▶ Supplied information
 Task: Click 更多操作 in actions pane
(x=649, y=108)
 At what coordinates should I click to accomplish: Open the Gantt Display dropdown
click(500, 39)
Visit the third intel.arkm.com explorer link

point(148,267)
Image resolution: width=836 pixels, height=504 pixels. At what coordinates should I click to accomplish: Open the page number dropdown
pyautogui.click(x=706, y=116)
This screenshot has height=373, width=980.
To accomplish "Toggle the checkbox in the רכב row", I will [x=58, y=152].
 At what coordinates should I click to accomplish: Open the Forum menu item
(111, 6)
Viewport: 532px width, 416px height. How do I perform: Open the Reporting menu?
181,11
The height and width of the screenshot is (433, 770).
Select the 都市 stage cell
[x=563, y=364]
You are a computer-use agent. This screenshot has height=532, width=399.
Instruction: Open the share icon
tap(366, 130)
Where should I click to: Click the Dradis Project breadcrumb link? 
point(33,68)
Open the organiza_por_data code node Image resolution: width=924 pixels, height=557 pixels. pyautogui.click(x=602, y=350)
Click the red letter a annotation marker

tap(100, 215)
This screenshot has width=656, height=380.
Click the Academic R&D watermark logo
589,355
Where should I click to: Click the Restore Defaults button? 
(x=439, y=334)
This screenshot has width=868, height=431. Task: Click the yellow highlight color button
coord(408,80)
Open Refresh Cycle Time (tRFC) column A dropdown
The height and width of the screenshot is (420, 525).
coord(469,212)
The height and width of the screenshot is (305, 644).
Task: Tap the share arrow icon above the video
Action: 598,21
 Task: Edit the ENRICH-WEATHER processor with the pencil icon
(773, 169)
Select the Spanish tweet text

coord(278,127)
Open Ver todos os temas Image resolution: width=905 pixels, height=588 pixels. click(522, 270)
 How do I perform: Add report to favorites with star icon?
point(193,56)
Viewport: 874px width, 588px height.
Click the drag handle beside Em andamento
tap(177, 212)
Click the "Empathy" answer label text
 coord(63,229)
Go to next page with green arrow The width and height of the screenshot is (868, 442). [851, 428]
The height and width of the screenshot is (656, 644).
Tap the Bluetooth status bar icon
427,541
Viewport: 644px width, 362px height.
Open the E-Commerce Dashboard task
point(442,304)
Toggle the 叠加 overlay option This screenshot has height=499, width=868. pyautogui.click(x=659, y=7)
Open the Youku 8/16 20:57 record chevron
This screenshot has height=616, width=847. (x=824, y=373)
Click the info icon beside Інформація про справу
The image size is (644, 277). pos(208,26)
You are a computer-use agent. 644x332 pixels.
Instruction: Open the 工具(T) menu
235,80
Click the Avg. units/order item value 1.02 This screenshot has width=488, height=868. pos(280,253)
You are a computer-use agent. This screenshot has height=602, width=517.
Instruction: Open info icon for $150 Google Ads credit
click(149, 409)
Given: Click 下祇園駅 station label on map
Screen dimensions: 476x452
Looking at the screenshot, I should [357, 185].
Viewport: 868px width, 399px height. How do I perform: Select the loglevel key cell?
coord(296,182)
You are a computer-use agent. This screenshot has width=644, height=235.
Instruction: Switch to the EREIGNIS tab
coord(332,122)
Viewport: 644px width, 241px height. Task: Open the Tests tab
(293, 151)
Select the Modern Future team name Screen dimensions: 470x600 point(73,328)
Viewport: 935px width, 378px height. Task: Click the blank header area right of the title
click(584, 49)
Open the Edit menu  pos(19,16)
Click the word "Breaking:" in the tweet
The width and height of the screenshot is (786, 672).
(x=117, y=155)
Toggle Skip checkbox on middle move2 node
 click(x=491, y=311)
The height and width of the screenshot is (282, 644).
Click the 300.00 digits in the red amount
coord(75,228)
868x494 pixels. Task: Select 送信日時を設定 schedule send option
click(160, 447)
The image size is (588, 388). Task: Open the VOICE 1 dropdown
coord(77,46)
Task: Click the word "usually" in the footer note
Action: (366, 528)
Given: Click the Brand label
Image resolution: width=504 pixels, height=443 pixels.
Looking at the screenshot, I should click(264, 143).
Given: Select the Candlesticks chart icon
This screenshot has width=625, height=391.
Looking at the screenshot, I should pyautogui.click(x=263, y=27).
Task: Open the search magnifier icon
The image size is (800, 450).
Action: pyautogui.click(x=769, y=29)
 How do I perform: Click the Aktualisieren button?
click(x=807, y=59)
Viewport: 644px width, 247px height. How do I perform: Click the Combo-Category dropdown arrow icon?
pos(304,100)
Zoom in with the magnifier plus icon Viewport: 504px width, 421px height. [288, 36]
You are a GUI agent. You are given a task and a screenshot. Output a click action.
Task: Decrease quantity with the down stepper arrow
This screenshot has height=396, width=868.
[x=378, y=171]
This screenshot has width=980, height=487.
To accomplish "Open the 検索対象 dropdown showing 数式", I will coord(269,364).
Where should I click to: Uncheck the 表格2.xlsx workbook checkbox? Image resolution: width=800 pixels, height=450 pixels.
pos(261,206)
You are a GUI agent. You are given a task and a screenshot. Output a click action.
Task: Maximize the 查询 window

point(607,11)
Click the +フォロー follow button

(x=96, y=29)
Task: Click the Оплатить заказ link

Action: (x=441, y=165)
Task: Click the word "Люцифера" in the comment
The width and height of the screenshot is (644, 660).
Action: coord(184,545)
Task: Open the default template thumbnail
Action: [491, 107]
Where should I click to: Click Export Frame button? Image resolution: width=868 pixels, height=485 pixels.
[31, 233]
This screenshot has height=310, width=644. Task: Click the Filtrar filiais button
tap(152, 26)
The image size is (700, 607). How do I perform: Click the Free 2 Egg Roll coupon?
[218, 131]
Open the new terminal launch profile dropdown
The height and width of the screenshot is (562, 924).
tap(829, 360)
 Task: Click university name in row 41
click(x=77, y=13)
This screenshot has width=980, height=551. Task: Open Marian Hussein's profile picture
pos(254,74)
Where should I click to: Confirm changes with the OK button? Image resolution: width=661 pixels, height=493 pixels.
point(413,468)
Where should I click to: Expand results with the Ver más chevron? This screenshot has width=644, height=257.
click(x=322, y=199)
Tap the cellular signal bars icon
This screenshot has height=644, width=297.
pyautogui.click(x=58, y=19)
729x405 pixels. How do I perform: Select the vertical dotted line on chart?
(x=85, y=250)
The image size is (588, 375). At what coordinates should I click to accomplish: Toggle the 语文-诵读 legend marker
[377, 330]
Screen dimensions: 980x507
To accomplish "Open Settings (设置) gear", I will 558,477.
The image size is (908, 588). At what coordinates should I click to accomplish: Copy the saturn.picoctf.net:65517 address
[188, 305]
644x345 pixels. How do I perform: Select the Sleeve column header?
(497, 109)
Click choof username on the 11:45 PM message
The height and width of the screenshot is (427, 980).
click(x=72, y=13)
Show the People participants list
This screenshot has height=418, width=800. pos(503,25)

▶ Exercise
Recopy the entries above exactly, with every line included.

▶ Written solution
 Task: Click 更多操作 in actions pane
(x=649, y=108)
 At what coordinates should I click to accomplish: Open the Gantt Display dropdown
click(500, 39)
Visit the third intel.arkm.com explorer link

point(148,267)
Image resolution: width=836 pixels, height=504 pixels. At what coordinates should I click to accomplish: Open the page number dropdown
pyautogui.click(x=706, y=116)
This screenshot has height=373, width=980.
To accomplish "Toggle the checkbox in the רכב row", I will [x=58, y=152].
 At what coordinates should I click to accomplish: Open the Forum menu item
(111, 6)
Viewport: 532px width, 416px height. How do I perform: Open the Reporting menu?
181,11
The height and width of the screenshot is (433, 770).
Select the 都市 stage cell
[x=563, y=364]
You are a computer-use agent. This screenshot has height=532, width=399.
Instruction: Open the share icon
tap(366, 130)
Where should I click to: Click the Dradis Project breadcrumb link? 
point(33,68)
Open the organiza_por_data code node Image resolution: width=924 pixels, height=557 pixels. pyautogui.click(x=602, y=350)
Click the red letter a annotation marker

tap(100, 215)
This screenshot has width=656, height=380.
Click the Academic R&D watermark logo
589,355
Where should I click to: Click the Restore Defaults button? 
(x=439, y=334)
This screenshot has width=868, height=431. Task: Click the yellow highlight color button
coord(408,80)
Open Refresh Cycle Time (tRFC) column A dropdown
The height and width of the screenshot is (420, 525).
coord(469,212)
The height and width of the screenshot is (305, 644).
Task: Tap the share arrow icon above the video
Action: 598,21
 Task: Edit the ENRICH-WEATHER processor with the pencil icon
(773, 169)
Select the Spanish tweet text

coord(278,127)
Open Ver todos os temas Image resolution: width=905 pixels, height=588 pixels. click(522, 270)
 How do I perform: Add report to favorites with star icon?
point(193,56)
Viewport: 874px width, 588px height.
Click the drag handle beside Em andamento
tap(177, 212)
Click the "Empathy" answer label text
 coord(63,229)
Go to next page with green arrow The width and height of the screenshot is (868, 442). [851, 428]
The height and width of the screenshot is (656, 644).
Tap the Bluetooth status bar icon
427,541
Viewport: 644px width, 362px height.
Open the E-Commerce Dashboard task
point(442,304)
Toggle the 叠加 overlay option This screenshot has height=499, width=868. pyautogui.click(x=659, y=7)
Open the Youku 8/16 20:57 record chevron
This screenshot has height=616, width=847. (x=824, y=373)
Click the info icon beside Інформація про справу
The image size is (644, 277). pos(208,26)
You are a computer-use agent. 644x332 pixels.
Instruction: Open the 工具(T) menu
235,80
Click the Avg. units/order item value 1.02 This screenshot has width=488, height=868. pos(280,253)
You are a computer-use agent. This screenshot has height=602, width=517.
Instruction: Open info icon for $150 Google Ads credit
click(149, 409)
Given: Click 下祇園駅 station label on map
Screen dimensions: 476x452
Looking at the screenshot, I should [357, 185].
Viewport: 868px width, 399px height. How do I perform: Select the loglevel key cell?
coord(296,182)
You are a computer-use agent. This screenshot has width=644, height=235.
Instruction: Switch to the EREIGNIS tab
coord(332,122)
Viewport: 644px width, 241px height. Task: Open the Tests tab
(293, 151)
Select the Modern Future team name Screen dimensions: 470x600 point(73,328)
Viewport: 935px width, 378px height. Task: Click the blank header area right of the title
click(584, 49)
Open the Edit menu  pos(19,16)
Click the word "Breaking:" in the tweet
The width and height of the screenshot is (786, 672).
(x=117, y=155)
Toggle Skip checkbox on middle move2 node
 click(x=491, y=311)
The height and width of the screenshot is (282, 644).
Click the 300.00 digits in the red amount
coord(75,228)
868x494 pixels. Task: Select 送信日時を設定 schedule send option
click(160, 447)
The image size is (588, 388). Task: Open the VOICE 1 dropdown
coord(77,46)
Task: Click the word "usually" in the footer note
Action: (366, 528)
Given: Click the Brand label
Image resolution: width=504 pixels, height=443 pixels.
Looking at the screenshot, I should click(264, 143).
Given: Select the Candlesticks chart icon
This screenshot has width=625, height=391.
Looking at the screenshot, I should pyautogui.click(x=263, y=27).
Task: Open the search magnifier icon
The image size is (800, 450).
Action: pyautogui.click(x=769, y=29)
 How do I perform: Click the Aktualisieren button?
click(x=807, y=59)
Viewport: 644px width, 247px height. How do I perform: Click the Combo-Category dropdown arrow icon?
pos(304,100)
Zoom in with the magnifier plus icon Viewport: 504px width, 421px height. [288, 36]
You are a GUI agent. You are given a task and a screenshot. Output a click action.
Task: Decrease quantity with the down stepper arrow
This screenshot has height=396, width=868.
[x=378, y=171]
This screenshot has width=980, height=487.
To accomplish "Open the 検索対象 dropdown showing 数式", I will coord(269,364).
Where should I click to: Uncheck the 表格2.xlsx workbook checkbox? Image resolution: width=800 pixels, height=450 pixels.
pos(261,206)
You are a GUI agent. You are given a task and a screenshot. Output a click action.
Task: Maximize the 查询 window

point(607,11)
Click the +フォロー follow button

(x=96, y=29)
Task: Click the Оплатить заказ link

Action: (x=441, y=165)
Task: Click the word "Люцифера" in the comment
The width and height of the screenshot is (644, 660).
Action: coord(184,545)
Task: Open the default template thumbnail
Action: [491, 107]
Where should I click to: Click Export Frame button? Image resolution: width=868 pixels, height=485 pixels.
[31, 233]
This screenshot has height=310, width=644. Task: Click the Filtrar filiais button
tap(152, 26)
The image size is (700, 607). How do I perform: Click the Free 2 Egg Roll coupon?
[218, 131]
Open the new terminal launch profile dropdown
The height and width of the screenshot is (562, 924).
tap(829, 360)
 Task: Click university name in row 41
click(x=77, y=13)
This screenshot has width=980, height=551. Task: Open Marian Hussein's profile picture
pos(254,74)
Where should I click to: Confirm changes with the OK button? Image resolution: width=661 pixels, height=493 pixels.
point(413,468)
Where should I click to: Expand results with the Ver más chevron? This screenshot has width=644, height=257.
click(x=322, y=199)
Tap the cellular signal bars icon
This screenshot has height=644, width=297.
pyautogui.click(x=58, y=19)
729x405 pixels. How do I perform: Select the vertical dotted line on chart?
(x=85, y=250)
The image size is (588, 375). At what coordinates should I click to accomplish: Toggle the 语文-诵读 legend marker
[377, 330]
Screen dimensions: 980x507
To accomplish "Open Settings (设置) gear", I will 558,477.
The image size is (908, 588). At what coordinates should I click to accomplish: Copy the saturn.picoctf.net:65517 address
[188, 305]
644x345 pixels. How do I perform: Select the Sleeve column header?
(497, 109)
Click choof username on the 11:45 PM message
The height and width of the screenshot is (427, 980).
click(x=72, y=13)
Show the People participants list
This screenshot has height=418, width=800. pos(503,25)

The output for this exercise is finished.